* [Exercise requirements]
Please keep pictures out of the copy, and print exactly the lines from the one containing "The height and width of the screenshot is (449, 799)." through the end of the records.

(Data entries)
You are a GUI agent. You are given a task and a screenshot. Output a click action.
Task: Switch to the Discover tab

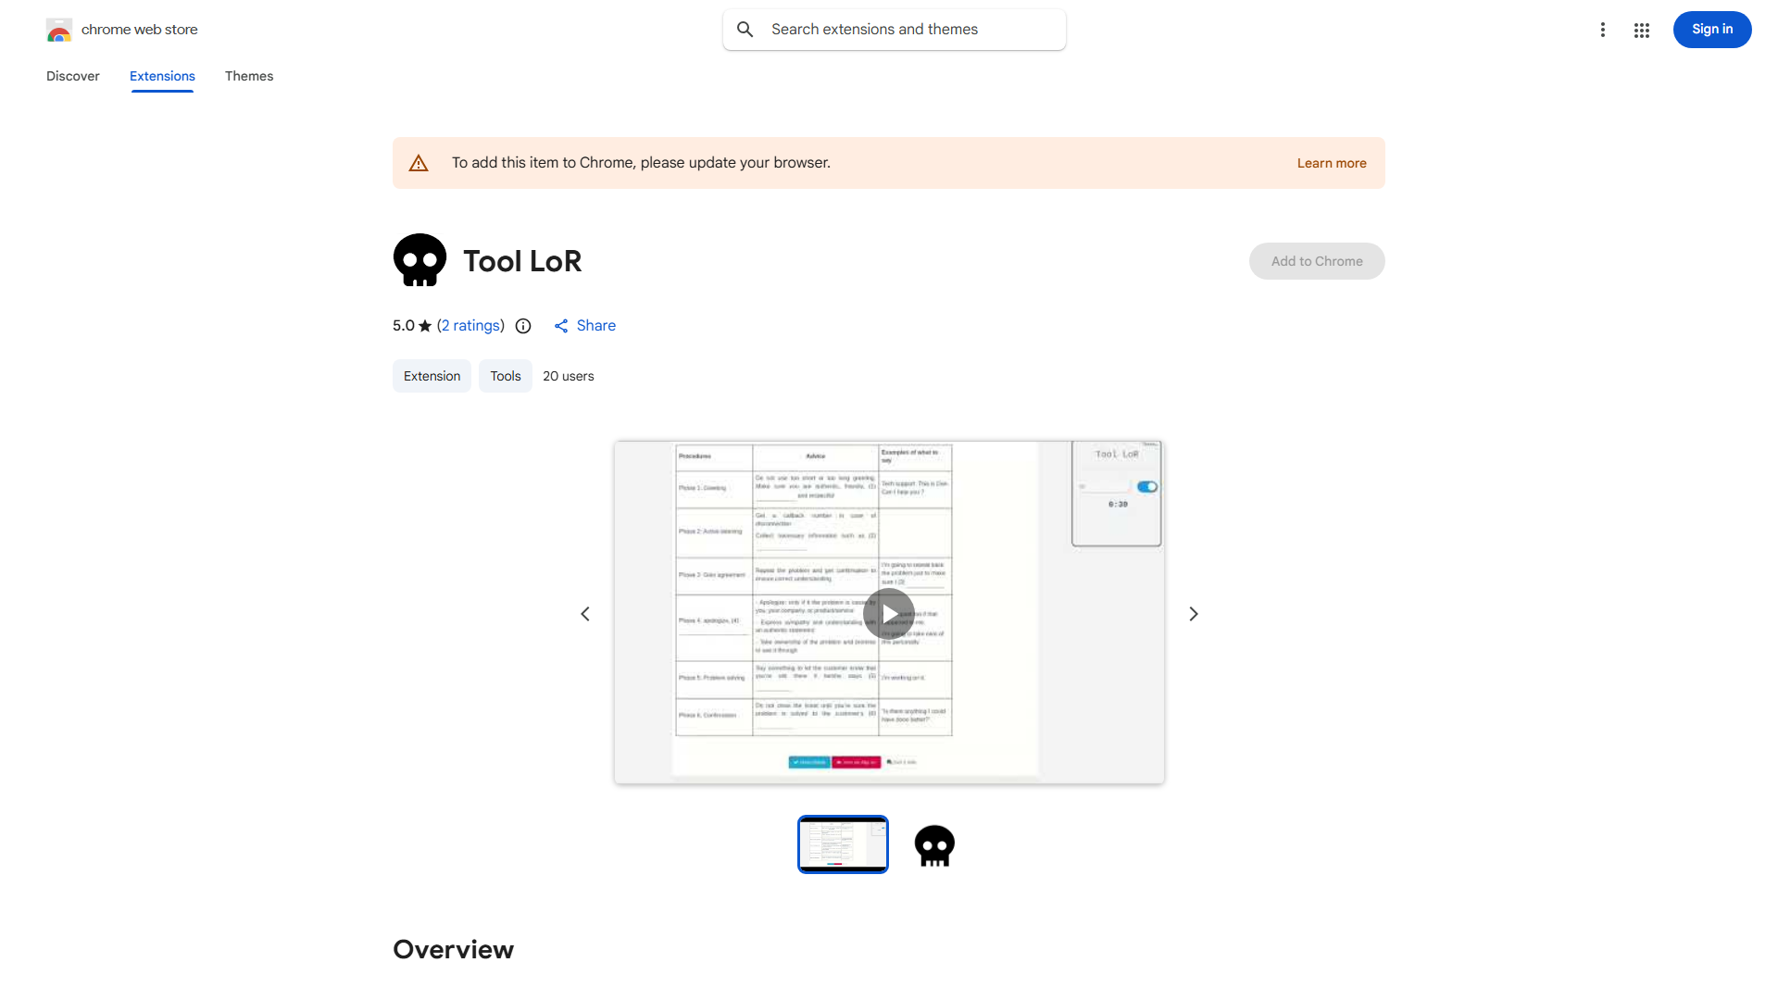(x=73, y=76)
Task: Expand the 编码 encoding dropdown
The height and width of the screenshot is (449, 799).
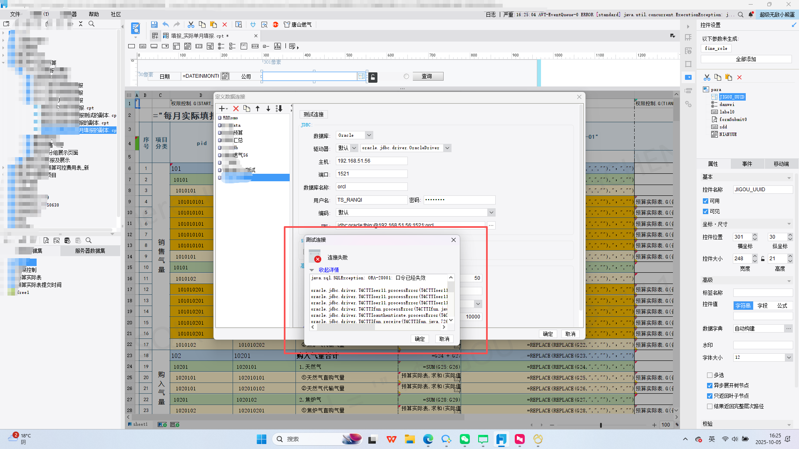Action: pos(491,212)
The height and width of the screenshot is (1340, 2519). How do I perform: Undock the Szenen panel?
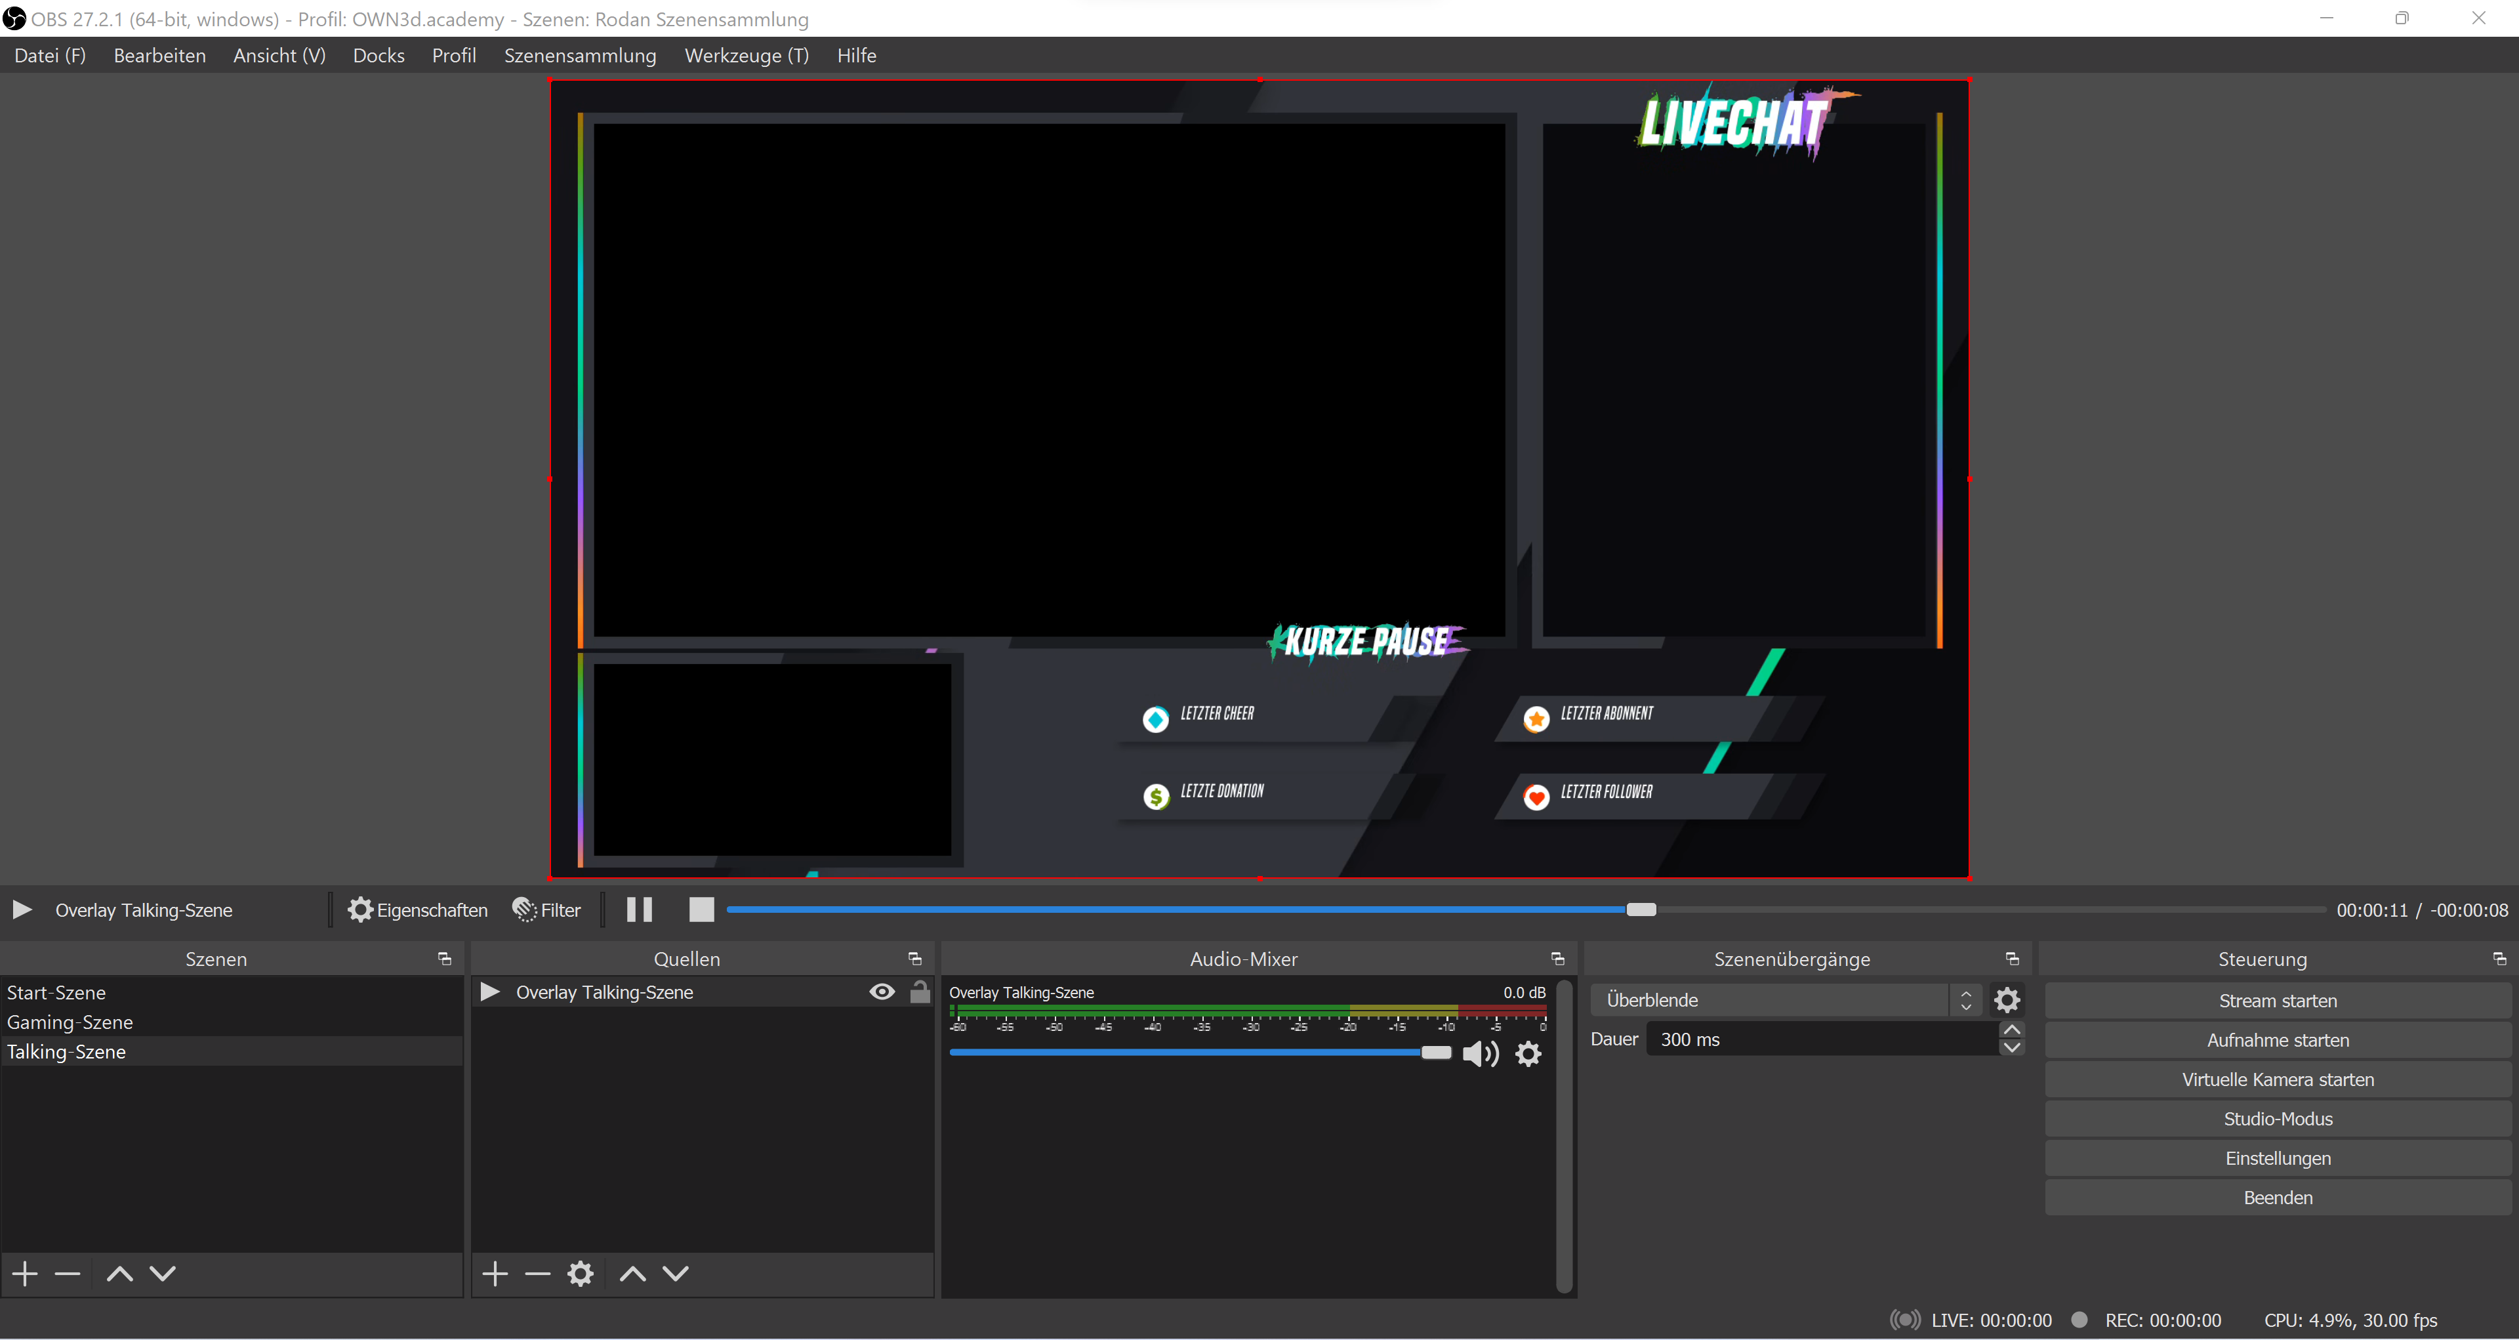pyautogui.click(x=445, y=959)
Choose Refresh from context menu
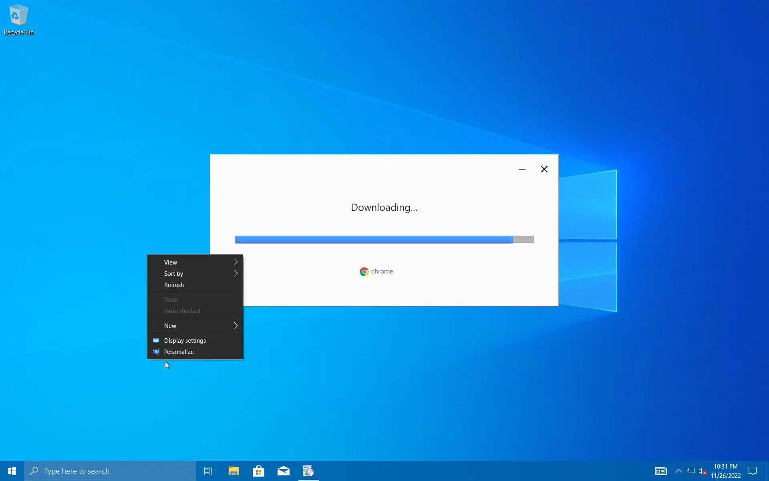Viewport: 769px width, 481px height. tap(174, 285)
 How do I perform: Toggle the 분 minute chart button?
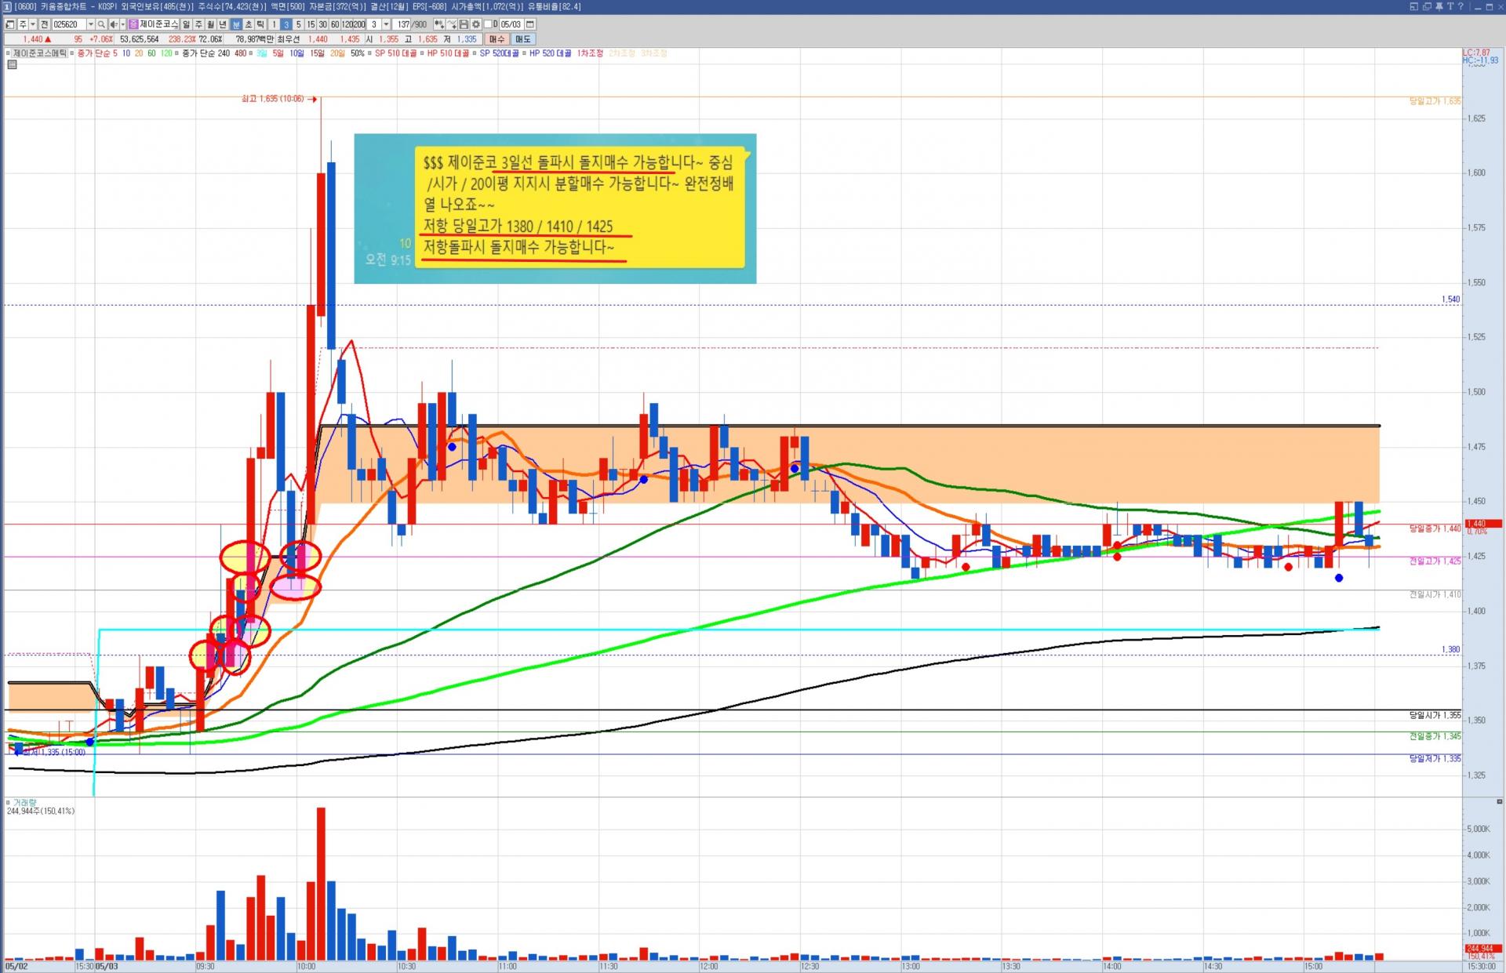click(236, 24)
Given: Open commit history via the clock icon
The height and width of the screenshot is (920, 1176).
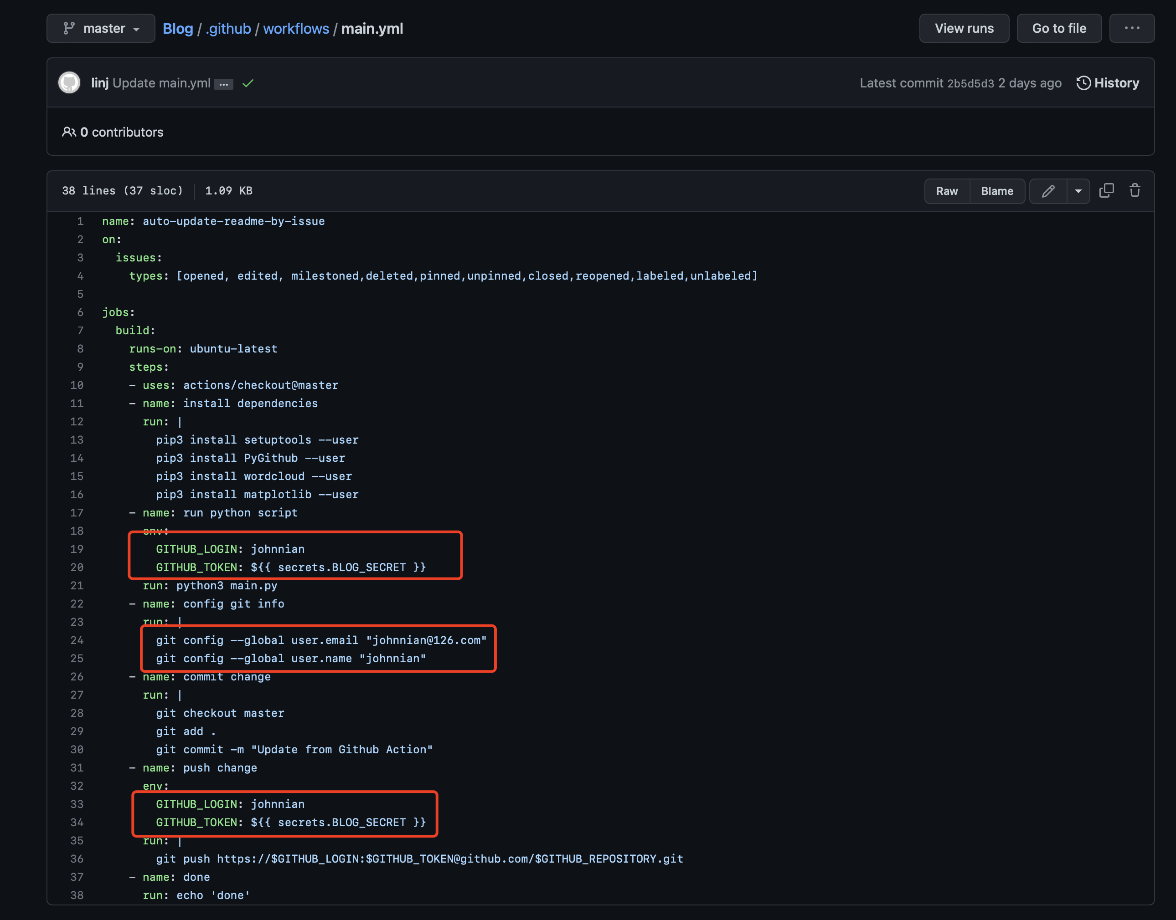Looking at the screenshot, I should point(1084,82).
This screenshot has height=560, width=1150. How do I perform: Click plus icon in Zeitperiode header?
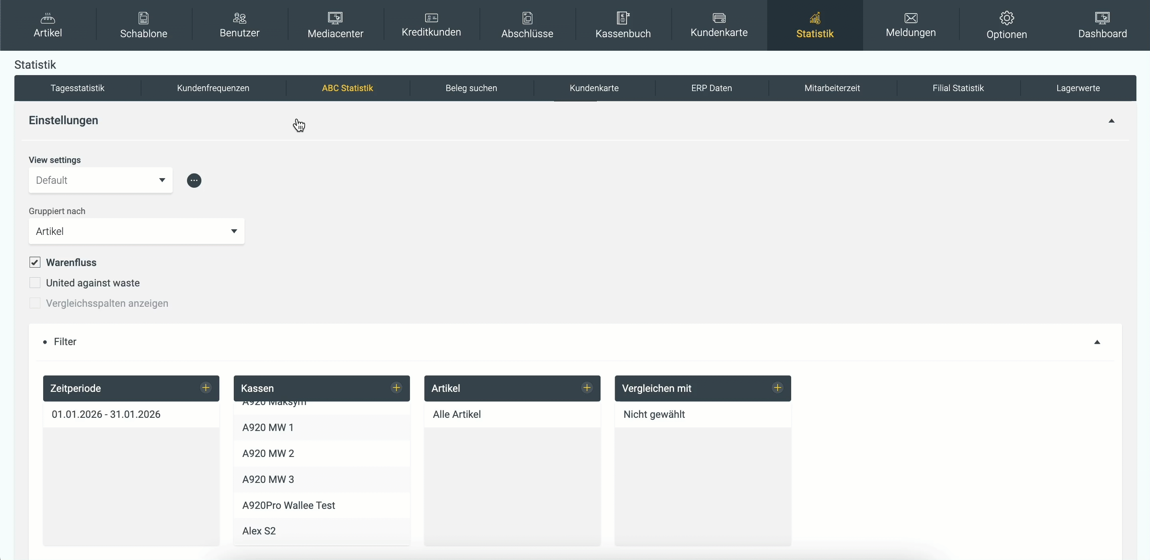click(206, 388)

* [Solved problem]
The height and width of the screenshot is (449, 799).
Action: pos(491,212)
The height and width of the screenshot is (1340, 2519). How do I perform: Undock the Szenen panel?
pyautogui.click(x=445, y=959)
Choose Refresh from context menu
Viewport: 769px width, 481px height. tap(174, 285)
 How do I perform: Toggle the 분 minute chart button?
click(236, 24)
Given: Open commit history via the clock icon
The height and width of the screenshot is (920, 1176).
Looking at the screenshot, I should point(1084,82).
This screenshot has height=560, width=1150. How do I perform: Click plus icon in Zeitperiode header?
click(206, 388)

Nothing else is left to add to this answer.